The command diff lists the
differences between two files. Here there was no output
because there were no differences.
The command rm (from "remove") deletes the
file, and be careful! it is gone. No wastepaper basket or
anything. Deleted means lost.
The command grep (from "g/re/p")
finds occurrences of a string in one or more files. Here
it finds Maja's telephone number.
Pathnames and the
current directory
Files live in a large tree, the file hierarchy. Each
has a pathname
describing the path from the root of the tree (which is
called /) to the file. For example, such a full pathname
might be /home/aeb/tel. Always using full pathnames would
be inconvenient, and the name of a file in the current
directory may be abbreviated by only giving the last
component. That is why "/home/aeb/tel" can be abbreviated
to "tel" when the current directory is "/home/aeb".
The command pwd prints the current
directory.
The command cd changes the current
directory. Try "cd /" and "pwd" and "cd" and "pwd".

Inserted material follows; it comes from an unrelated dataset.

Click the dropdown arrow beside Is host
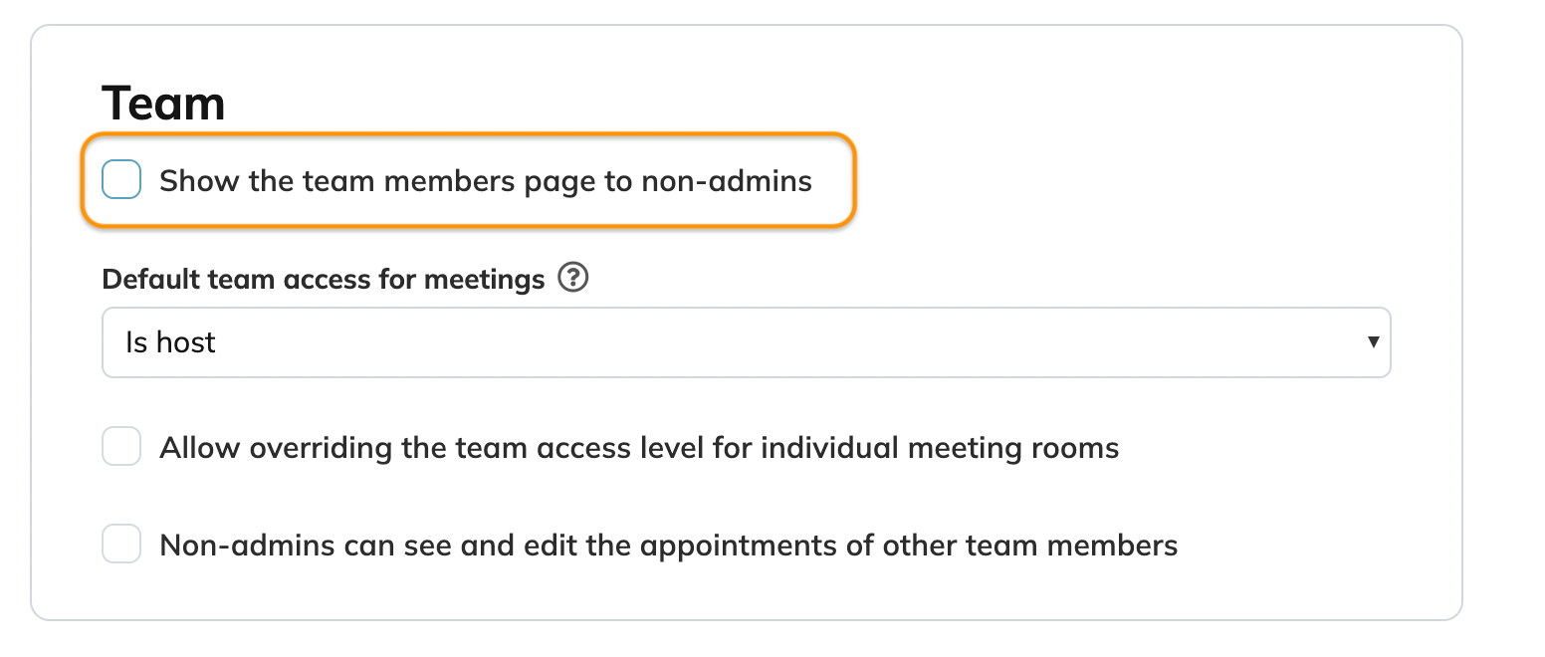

The command mkdir makes a new
directory.
The command rmdir removes a directory if it
is empty, and complains otherwise.
The command find (with a rather
baroque syntax) will find files with given name or other
properties. For example, "find . −name tel" would
find the file "tel" starting in the present directory
(which is called "."). And "find / −name tel" would
do the same, but starting at the root of the tree. Large
searches on a multi-GB disk will be time-consuming, and
it may be better to use locate(1).
The command mount will
attach the filesystem found on some disk (or floppy, or
CDROM or so) to the big filesystem hierarchy. And
umount detaches it again.
The command df will tell you how much of
your disk is still free.
On a Unix system many user and system processes run
simultaneously. The one you are talking to runs in the
foreground, the
others in the background. The command
ps will show
you which processes are active and what numbers these
processes have. The command kill allows you to get rid of
them. Without option this is a friendly request: please
go away. And "kill −9" followed by the number of
the process is an immediate kill. Foreground processes
can often be killed by typing Control-C.
There are thousands of commands, each with many
options. Traditionally commands are documented on
man pages, (like
this one), so that the command "man kill" will document
the use of the command "kill" (and "man man" document the
command "man"). The program man sends the text
through some pager, usually less. Hit the space bar
to get the next page, hit q to quit.
In documentation it is customary to refer to man pages
by giving the name and section number, as in man(1). Man pages are
terse, and allow you to find quickly some forgotten
detail. For newcomers an introductory text with more
examples and explanations is useful.
A lot of GNU/FSF software is provided with info files.
Type "info info" for an introduction on the use of the
program "info".
Special topics are often treated in HOWTOs. Look in
/usr/share/doc/howto/en and
use a browser if you find HTML files there.